#### Short exercise
Count how many lines in the rows below contain the word "entry". Give only the number.

#### Records shown

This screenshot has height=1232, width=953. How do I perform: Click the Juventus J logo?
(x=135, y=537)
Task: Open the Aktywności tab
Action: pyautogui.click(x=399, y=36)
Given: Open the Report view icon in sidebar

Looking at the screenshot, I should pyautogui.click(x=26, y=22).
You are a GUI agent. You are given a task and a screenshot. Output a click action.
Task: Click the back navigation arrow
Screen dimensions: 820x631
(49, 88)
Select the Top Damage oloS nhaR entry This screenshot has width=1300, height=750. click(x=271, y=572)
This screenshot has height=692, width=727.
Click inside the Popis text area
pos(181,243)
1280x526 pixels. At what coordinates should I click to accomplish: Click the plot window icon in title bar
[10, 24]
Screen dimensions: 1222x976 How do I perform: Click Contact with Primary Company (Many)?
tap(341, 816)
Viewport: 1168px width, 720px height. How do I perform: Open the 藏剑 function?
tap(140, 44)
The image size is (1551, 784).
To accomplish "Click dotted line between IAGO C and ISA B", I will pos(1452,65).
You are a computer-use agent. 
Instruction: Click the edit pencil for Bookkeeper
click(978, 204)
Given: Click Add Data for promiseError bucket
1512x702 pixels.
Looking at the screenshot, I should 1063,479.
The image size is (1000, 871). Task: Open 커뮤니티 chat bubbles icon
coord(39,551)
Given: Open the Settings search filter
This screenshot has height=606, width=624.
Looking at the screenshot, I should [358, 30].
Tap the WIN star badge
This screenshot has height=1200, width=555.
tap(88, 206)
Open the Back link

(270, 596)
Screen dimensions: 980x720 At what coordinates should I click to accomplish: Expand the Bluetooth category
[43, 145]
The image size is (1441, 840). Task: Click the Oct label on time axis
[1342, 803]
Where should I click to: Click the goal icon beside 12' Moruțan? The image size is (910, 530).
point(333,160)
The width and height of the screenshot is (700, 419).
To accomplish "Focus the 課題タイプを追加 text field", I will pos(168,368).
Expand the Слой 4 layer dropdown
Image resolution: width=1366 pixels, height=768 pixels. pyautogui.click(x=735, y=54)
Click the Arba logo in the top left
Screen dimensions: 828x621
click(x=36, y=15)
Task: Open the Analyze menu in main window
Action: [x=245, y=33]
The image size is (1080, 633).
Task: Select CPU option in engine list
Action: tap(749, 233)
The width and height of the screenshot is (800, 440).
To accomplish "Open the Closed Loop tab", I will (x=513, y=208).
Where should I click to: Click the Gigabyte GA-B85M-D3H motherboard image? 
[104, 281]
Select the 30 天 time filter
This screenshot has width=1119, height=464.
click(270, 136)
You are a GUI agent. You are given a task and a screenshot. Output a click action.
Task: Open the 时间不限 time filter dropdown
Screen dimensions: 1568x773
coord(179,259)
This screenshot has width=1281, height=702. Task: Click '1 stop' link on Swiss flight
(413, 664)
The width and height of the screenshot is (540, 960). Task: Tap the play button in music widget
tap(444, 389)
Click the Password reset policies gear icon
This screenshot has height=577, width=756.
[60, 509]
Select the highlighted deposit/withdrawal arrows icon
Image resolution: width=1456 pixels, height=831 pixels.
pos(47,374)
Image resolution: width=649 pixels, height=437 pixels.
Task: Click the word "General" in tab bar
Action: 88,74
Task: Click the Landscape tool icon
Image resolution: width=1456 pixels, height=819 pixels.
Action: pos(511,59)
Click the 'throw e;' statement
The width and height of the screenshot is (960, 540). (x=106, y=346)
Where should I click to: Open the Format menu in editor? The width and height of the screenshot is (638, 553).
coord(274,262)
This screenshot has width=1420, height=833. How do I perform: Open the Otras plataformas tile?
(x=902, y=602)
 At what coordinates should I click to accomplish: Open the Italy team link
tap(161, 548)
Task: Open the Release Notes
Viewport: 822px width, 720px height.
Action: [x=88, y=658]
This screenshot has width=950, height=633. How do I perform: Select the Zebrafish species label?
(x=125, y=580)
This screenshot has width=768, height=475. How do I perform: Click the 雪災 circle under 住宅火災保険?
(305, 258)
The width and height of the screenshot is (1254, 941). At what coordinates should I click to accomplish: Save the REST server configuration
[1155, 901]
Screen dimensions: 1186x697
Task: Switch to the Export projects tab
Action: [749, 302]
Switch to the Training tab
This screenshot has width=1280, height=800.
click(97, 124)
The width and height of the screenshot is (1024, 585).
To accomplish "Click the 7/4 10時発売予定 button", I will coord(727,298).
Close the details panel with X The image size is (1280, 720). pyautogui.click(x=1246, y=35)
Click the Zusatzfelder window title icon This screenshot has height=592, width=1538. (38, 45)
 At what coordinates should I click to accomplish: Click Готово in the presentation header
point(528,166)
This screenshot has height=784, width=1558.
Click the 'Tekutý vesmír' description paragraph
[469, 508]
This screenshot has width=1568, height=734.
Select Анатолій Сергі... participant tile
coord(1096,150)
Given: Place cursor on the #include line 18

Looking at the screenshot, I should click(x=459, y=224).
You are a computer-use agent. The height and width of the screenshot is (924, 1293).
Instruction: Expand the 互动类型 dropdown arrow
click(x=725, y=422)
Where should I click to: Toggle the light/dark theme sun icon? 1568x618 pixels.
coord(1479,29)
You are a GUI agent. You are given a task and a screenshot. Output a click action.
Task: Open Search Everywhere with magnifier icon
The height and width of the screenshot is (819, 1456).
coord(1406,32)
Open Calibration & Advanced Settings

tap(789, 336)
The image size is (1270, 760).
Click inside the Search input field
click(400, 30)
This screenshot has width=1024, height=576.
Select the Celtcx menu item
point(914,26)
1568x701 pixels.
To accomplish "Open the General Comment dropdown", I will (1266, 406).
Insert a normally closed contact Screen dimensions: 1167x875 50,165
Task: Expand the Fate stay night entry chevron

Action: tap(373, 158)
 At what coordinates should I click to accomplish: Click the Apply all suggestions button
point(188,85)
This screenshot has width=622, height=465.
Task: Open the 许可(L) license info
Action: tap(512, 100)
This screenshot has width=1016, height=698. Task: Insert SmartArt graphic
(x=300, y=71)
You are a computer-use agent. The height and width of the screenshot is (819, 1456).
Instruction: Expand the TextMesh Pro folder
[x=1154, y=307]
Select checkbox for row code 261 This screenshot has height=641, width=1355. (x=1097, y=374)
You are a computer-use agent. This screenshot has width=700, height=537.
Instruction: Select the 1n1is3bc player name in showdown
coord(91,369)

#### Complete response
2